A The North Face e a Patagonia, marcas de moda esportiva, começaram a aderir, boicotando os anúncios nestas redes. Mas foi no final de junho que a Unilever, Coca-Cola, Starbucks, Honda, PepsiCo e Verizon (companhia de telecom americana) aderiram. Nesta debandada, o Facebook perdeu mais de 56 bilhões de dólares em valor de mercado. Mark Zuckerberg, CEO da empresa, já anunciou algumas ações, como marcar postagens com discurso político que violem suas regras e que vai “tomar medidas para proteger minorias contra abusos”. Estas medidas não foram explicitadas.
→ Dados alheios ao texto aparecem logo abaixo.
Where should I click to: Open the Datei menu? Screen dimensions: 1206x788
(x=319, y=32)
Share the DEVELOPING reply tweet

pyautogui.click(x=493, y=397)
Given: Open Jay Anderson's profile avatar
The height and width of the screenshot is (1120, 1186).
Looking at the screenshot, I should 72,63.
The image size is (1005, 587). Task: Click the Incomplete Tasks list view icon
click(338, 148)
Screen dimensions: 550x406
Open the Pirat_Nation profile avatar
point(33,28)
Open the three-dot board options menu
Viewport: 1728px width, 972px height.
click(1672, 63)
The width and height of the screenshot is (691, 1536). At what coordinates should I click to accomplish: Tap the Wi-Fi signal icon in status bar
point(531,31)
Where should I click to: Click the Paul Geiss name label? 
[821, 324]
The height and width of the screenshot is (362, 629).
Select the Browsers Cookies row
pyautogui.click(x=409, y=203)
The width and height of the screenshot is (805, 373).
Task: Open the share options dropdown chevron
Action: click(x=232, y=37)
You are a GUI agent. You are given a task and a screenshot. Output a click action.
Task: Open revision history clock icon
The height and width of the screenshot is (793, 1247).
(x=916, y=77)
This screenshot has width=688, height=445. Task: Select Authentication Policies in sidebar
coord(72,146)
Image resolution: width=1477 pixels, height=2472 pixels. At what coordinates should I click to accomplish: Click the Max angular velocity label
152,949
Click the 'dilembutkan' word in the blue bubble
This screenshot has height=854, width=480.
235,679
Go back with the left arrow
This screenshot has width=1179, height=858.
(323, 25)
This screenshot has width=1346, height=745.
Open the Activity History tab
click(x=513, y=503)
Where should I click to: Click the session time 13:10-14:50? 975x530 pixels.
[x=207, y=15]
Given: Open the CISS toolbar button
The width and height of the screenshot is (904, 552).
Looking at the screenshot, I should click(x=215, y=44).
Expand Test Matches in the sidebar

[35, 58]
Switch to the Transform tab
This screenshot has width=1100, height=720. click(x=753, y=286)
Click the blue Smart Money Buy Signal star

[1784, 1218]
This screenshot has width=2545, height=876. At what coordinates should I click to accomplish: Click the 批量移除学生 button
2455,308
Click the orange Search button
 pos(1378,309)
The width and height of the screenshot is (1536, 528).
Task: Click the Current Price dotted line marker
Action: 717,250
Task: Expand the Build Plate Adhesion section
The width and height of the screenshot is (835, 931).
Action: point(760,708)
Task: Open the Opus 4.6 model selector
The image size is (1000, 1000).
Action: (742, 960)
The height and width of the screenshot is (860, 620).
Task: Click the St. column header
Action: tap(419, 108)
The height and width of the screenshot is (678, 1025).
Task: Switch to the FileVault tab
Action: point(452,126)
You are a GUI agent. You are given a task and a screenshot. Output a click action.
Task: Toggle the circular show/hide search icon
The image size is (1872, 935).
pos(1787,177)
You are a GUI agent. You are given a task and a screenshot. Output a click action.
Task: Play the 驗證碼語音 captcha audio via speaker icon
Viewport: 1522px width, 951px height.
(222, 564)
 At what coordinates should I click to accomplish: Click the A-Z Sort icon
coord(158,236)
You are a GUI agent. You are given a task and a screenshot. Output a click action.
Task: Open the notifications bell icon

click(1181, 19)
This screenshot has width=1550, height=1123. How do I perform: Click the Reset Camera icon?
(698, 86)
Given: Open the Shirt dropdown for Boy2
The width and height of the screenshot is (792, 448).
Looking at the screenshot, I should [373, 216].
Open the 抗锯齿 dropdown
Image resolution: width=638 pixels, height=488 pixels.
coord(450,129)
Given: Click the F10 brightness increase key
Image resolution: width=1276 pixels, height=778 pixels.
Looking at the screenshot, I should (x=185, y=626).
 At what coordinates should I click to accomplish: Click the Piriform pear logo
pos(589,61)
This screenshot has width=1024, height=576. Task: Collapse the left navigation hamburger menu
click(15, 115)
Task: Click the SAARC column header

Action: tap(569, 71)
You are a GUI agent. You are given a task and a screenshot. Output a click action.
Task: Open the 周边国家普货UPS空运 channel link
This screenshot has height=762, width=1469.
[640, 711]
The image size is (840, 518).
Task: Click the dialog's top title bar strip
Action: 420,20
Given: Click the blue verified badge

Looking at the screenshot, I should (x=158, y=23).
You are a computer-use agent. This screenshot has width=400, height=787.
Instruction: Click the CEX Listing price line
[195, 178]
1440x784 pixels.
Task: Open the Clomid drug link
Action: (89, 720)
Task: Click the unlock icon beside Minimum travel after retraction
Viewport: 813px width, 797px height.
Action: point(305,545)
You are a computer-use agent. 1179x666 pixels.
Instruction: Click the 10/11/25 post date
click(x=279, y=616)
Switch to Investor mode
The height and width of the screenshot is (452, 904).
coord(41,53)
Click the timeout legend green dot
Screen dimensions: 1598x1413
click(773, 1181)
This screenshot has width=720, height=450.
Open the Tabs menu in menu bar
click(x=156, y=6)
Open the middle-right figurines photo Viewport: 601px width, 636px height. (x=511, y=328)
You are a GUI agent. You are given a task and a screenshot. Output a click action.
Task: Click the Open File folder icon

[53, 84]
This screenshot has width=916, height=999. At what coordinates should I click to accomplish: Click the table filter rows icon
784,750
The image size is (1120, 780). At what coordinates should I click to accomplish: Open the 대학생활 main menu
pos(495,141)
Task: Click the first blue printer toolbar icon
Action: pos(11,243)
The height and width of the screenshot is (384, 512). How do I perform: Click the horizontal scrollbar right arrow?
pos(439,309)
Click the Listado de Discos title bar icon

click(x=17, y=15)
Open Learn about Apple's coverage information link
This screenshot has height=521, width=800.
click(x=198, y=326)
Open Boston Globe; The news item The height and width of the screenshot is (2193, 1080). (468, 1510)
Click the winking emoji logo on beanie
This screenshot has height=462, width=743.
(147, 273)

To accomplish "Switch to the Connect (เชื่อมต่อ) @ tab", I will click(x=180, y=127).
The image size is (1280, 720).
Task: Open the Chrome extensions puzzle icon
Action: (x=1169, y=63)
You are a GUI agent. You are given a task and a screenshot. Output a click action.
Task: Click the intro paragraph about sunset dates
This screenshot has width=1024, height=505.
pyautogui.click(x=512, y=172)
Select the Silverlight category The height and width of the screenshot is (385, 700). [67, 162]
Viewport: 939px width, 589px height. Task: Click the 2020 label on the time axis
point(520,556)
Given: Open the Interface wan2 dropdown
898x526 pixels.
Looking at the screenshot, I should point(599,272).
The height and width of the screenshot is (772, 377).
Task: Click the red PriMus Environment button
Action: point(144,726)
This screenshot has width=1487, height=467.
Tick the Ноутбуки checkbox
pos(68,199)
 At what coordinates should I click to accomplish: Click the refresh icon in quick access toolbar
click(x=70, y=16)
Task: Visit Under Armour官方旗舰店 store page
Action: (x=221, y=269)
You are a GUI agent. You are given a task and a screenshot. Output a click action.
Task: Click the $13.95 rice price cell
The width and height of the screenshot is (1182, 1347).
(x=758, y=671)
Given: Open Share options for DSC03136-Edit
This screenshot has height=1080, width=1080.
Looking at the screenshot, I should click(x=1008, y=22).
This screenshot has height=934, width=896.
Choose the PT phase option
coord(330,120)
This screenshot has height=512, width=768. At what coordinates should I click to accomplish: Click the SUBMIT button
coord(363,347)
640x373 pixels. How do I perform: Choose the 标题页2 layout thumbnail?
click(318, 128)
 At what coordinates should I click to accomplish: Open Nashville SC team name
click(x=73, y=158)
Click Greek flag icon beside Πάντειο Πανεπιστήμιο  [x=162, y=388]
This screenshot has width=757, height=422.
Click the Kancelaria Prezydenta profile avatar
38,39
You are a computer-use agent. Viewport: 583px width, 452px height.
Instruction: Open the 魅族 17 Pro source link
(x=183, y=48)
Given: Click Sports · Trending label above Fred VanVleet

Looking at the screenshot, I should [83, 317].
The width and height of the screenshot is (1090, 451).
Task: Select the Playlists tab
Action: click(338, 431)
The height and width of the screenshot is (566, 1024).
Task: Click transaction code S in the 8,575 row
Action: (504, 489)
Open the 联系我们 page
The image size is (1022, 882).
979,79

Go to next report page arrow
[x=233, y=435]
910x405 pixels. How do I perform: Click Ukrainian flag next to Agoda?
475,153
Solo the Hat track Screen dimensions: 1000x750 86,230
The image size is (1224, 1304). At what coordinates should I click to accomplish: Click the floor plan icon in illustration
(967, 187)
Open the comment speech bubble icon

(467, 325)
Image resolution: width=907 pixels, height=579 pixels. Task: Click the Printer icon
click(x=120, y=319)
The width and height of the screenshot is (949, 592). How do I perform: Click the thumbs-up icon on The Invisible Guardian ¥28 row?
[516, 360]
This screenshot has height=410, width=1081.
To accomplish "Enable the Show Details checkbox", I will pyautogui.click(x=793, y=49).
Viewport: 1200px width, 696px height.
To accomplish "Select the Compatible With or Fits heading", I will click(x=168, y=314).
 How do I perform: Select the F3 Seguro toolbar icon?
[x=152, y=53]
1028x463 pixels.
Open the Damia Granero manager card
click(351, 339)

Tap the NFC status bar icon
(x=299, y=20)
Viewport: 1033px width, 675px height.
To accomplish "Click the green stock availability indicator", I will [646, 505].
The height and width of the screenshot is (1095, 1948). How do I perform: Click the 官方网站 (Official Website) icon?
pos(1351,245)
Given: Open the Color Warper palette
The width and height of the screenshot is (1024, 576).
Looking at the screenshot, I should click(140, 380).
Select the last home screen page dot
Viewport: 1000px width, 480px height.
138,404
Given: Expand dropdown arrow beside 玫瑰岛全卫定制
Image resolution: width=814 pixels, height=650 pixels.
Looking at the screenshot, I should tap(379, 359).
Como combater as fake news?
“As fake news se valem de uma série de estratégias de falseamento: nem sempre é uma mentira completa, às vezes é um fato retirado do seu contexto, ou que recebe uma interpretação parcial”, explica o professor Renan. Por isso, sua recomendação geral sobre como combater as notícias falsas é ter um olhar crítico e um nível de ceticismo nas informações consumidas, em outras palavras, desconfie. Além disso, Renan indica alguns passos:
- Utilize motores de busca (como o Google) para verificar a procedência da informação. Você pode fazer isso pesquisando no Google pelo título da notícia, por exemplo;
- Faça a verificação cruzada. Ou seja, busque o jornalismo profissional, que, quando feito com seriedade, é referência e tem credibilidade. Uma dica é verificar se a notícia foi repercutida em um veículo de grande porte, como G1, UOL, Estadão;
- Acesse sites de checagem de fatos (como o Boatos.org, Lupa, Agência Pública, Fato ou Fake, entre outros);
- Seja um propagador da desmentira. Quando ver um colega compartilhando uma notícia falsa, avise;
- Também se aplica aos canais que você consome. Noticie e responsabilize as redes sociais que você acessa quando souber que uma notícia é fake. Facebook, Instagram, Twitter e YouTube têm canais de denúncia próprios.
Já para as empresas, a recomendação é que elas abracem sua responsabilidade social. “O movimento Sleeping Giants dá um alerta para as empresas e a oportunidade que as empresas voltem atrás, bloqueiem estes veículos e reforcem seu comprometimento com a informação verdadeira e de qualidade”, conclui Renan.